(Passage shown Opens)

Though not technically estranged, our relationship was tenuous at best, stitched together only by threads of my guilt and desire not to be someone who had no contact with her mother. She had driven my father, my sister, her siblings and her friends away decades ago. She wouldn’t formally be diagnosed with Alzheimer’s disease for several months until other possibilities were eliminated, but I began working under the assumption that seeds beyond manic depression had taken root in her 73-year-old brain.

I spent the next 12 months repairing neglect. I completed nine years of past due state and federal taxes, reinstated lapsed insurance, recovered money lost in the Bernie Madoff Ponzi scheme, and coordinated my mom’s relocation from New York to Virginia (including a biohazard team’s disposal of over 8,000 pounds of the waste that had engulfed her small apartment). Between five surgeries, a near-death lung infection and several teeth traumas, I attended over 50 medical and 30 dental appointments.

Instead of gratitude, I received accusations: I was stealing her money, treating her as an infant, keeping her locked up. I yelled back initially, then cursed myself for being frustrated. I was educated enough with dementia to know the disease distorts reality, but so much of her vitriol was what she had always spewed at me, I couldn’t ignore it all. I felt torn between my duty to aid in her rehabilitation and my desire to enjoy time with my husband and three kids.

I yearned to be given the gift that others who care for parents with Alzheimer’s mention. The sense of fulfillment for returning the love and care received as a child to a loving parent. I had been raised in an anxiety-ridden environment full of arguments where emotional detachment became my self-defense mechanism. I felt nothing.

(Passage shown Closes)

Task to complete: Name everyone the passage says the mother had driven away decades ago. The listing is separate material, unconnected to the passage.

(Material provided Opens)

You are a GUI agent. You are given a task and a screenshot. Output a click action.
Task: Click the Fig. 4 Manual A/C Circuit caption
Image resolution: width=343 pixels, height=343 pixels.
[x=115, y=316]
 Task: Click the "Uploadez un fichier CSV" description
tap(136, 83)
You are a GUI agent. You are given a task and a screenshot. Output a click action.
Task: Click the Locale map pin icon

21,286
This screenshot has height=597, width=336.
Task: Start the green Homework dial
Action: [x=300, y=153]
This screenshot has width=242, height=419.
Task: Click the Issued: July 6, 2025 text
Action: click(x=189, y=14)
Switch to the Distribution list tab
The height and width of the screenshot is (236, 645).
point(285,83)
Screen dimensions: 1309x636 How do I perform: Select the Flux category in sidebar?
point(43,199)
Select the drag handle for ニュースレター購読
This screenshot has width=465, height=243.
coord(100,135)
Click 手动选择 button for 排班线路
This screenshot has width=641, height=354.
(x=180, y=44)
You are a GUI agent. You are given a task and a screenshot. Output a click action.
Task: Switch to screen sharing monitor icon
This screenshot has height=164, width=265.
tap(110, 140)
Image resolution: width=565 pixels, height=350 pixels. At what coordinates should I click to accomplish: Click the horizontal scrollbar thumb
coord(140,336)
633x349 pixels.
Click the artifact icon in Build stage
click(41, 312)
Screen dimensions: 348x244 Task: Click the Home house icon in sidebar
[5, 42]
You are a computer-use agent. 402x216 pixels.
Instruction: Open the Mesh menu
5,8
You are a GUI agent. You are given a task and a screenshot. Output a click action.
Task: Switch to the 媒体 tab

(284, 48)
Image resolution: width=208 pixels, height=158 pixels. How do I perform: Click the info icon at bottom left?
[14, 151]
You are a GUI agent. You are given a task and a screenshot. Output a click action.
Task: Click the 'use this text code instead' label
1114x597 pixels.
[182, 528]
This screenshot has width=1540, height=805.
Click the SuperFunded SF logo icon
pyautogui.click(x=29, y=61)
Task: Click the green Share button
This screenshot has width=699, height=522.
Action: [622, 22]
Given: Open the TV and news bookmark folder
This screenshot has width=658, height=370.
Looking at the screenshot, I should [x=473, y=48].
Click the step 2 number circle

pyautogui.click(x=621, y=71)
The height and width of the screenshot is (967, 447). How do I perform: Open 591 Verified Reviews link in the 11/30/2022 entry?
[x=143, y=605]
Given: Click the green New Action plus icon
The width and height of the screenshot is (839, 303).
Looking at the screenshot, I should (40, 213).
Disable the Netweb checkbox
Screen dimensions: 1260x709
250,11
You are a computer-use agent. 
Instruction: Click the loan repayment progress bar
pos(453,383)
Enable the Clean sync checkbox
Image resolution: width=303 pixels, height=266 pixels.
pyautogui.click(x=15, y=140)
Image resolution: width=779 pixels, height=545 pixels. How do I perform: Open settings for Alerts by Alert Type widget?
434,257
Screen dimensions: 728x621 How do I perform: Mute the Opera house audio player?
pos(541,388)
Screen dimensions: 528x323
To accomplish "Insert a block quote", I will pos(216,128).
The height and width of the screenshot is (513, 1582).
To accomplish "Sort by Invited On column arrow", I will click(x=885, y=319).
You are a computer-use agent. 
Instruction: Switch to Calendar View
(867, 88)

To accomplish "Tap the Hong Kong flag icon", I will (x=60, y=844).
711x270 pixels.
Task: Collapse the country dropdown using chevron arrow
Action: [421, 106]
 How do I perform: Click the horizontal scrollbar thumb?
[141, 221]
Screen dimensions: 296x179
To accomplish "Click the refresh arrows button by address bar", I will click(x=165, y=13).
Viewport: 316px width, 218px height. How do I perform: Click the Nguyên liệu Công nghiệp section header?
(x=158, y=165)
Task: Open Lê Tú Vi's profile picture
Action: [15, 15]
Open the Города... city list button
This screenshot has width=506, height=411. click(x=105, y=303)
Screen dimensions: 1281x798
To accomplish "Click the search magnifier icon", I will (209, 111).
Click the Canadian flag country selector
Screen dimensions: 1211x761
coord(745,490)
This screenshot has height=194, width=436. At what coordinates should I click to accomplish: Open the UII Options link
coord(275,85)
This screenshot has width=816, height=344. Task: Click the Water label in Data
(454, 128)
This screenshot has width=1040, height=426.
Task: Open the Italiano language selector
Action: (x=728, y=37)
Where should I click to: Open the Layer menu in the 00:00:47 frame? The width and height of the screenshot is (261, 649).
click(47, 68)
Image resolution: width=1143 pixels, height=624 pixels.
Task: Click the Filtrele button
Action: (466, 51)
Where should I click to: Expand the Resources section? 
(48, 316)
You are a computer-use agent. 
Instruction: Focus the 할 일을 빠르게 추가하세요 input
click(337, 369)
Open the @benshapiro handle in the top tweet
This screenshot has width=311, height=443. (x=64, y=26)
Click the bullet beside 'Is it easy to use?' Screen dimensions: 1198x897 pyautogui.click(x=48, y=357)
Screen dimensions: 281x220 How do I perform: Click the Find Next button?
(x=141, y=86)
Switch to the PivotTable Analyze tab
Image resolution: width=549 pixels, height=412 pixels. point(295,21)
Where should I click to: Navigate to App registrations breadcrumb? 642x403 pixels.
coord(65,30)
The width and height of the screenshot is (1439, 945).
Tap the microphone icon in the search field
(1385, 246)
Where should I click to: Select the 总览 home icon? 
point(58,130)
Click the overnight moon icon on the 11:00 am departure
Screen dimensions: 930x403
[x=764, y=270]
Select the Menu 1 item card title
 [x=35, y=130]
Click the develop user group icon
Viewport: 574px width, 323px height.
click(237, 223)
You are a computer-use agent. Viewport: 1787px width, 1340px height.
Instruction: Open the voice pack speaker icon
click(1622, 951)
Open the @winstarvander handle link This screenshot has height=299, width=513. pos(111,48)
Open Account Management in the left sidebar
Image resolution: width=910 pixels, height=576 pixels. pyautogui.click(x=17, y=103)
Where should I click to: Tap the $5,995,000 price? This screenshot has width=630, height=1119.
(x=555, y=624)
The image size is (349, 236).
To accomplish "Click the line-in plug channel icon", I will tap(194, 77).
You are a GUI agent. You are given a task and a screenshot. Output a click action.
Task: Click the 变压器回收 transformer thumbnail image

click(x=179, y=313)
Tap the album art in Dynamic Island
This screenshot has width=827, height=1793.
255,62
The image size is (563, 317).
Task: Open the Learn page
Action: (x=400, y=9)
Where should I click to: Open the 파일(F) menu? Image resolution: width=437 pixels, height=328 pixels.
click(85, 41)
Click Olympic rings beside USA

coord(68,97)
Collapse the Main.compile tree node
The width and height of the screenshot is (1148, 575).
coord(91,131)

(Material provided Closes)

Result of this exercise: The narrator's father, the narrator's sister, the mother's siblings, and the mother's friends.